To get on track for the rapid emissions reductions required to meet the Paris Agreement temperature goal, we need to understand what climate policies work, under what conditions, and why. In this review we study how carbon pricing policies lead to emissions reductions and which context factors make each of these mechanisms more or less effective. We systematically review the evidence from 80 ex-post carbon pricing evaluations, covering 21 policy schemes across the globe. Using a realist synthesis methodology we collect 177 hypotheses on how and under what conditions this policy works, clustering hypotheses into nine mechanisms that explain why emission reductions were achieved.

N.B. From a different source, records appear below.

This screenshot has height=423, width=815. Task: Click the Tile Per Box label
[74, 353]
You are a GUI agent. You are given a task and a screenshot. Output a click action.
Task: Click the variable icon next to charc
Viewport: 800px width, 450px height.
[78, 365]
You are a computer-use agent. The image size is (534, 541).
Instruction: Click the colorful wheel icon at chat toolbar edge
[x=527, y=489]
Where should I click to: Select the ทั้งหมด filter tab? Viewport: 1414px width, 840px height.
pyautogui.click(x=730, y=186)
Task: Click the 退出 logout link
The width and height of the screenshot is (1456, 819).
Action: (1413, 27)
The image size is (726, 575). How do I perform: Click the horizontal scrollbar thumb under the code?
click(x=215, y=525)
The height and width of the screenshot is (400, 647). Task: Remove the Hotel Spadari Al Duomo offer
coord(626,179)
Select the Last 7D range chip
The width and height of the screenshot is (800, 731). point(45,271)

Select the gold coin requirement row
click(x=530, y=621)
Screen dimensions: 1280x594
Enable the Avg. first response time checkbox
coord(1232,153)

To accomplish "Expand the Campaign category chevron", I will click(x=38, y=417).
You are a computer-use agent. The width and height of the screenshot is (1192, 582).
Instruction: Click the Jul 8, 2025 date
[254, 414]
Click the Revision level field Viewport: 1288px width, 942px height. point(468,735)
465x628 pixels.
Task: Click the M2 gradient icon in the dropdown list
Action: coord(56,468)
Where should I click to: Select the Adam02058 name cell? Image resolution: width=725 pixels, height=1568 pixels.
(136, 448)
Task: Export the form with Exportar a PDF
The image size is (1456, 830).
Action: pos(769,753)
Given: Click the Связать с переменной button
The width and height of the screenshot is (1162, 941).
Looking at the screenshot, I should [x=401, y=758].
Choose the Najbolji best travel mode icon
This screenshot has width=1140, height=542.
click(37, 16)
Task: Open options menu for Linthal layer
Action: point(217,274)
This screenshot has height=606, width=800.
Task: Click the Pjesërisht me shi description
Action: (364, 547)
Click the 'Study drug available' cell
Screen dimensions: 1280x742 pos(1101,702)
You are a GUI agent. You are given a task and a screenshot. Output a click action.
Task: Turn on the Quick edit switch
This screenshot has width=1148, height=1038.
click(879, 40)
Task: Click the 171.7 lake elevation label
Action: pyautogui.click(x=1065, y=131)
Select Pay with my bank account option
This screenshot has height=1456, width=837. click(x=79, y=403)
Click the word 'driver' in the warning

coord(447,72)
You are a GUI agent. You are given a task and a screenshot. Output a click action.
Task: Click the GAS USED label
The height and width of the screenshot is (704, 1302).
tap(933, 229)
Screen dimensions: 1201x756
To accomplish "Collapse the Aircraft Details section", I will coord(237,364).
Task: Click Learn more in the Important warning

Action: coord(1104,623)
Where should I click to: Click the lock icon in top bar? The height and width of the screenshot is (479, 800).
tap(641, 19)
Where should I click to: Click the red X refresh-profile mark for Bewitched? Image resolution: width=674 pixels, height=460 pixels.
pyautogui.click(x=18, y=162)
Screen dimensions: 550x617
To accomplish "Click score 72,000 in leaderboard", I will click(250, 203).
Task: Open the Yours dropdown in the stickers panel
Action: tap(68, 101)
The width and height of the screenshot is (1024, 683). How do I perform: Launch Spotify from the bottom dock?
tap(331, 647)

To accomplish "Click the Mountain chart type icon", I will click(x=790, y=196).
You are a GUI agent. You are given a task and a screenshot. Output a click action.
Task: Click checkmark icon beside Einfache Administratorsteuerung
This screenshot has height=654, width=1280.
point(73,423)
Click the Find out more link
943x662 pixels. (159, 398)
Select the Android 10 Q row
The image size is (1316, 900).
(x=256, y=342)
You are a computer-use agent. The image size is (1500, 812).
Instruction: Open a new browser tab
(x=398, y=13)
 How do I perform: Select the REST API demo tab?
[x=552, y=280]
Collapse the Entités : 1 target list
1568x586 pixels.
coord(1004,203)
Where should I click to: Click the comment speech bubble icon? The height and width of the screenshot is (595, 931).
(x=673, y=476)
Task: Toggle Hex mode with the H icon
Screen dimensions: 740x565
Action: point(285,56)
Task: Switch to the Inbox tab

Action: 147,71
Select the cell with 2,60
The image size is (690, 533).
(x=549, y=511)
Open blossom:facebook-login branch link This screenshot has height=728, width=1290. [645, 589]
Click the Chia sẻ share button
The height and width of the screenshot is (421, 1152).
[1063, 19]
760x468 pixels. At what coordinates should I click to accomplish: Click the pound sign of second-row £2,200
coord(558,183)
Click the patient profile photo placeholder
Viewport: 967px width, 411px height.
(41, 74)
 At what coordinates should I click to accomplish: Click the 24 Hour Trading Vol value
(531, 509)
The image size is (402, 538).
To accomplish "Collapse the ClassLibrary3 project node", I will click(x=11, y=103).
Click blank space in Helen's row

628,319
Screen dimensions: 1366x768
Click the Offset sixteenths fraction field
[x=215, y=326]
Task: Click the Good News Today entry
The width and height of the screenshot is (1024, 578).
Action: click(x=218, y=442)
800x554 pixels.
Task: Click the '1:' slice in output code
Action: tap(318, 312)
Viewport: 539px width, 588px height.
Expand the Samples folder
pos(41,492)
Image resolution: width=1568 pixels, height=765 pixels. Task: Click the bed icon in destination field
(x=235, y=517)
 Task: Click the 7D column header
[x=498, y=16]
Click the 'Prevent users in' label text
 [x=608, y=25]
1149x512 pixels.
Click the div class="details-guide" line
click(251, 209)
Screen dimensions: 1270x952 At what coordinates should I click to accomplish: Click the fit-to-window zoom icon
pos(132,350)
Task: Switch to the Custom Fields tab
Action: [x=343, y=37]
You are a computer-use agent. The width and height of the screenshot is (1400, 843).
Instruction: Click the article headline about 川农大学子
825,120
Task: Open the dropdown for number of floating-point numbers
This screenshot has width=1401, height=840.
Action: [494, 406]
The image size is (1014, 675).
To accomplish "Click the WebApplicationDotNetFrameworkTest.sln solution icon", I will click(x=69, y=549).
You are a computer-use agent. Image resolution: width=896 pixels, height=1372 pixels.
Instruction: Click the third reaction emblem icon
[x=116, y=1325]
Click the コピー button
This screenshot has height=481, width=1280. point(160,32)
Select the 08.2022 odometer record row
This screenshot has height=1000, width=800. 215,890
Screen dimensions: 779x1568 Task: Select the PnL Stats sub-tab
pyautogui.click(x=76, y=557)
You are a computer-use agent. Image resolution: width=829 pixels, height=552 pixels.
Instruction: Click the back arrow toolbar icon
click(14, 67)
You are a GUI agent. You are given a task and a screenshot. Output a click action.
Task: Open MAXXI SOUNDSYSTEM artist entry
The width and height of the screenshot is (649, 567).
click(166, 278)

We extract 293 evidence statements from the primary studies to evaluate the relevance of each of the mechanisms across different sector and country contexts. We find that in the short term, there is evidence that emissions reductions are achieved by a mix of fuel switching, efficiency improvements, the downscaling of some emission intensive activities, and leakage. The prevalence of these mechanisms varies by the sector and country context. For other emission reduction mechanisms identified in this study, such as low-carbon technology scaling, investments, and research and development activities, there is less robust evidence, suggesting that these need to be further substantiated through longer-term policy evaluations. To gain a rigorous understanding of what climate policies work under what conditions and why, we need to make best use of the emerging evidence base using evidence synthesis methods that address policy-relevant research questions.

The dataset collects statements extracted from the 80 reviewed studies. In the columns present the hypotheses and evidence categories, while the rows present the context and mechanism classifications. Each text element is presented together with the information on the publication it is extracted from (first author, year, title). The table is generated with MAXQDA.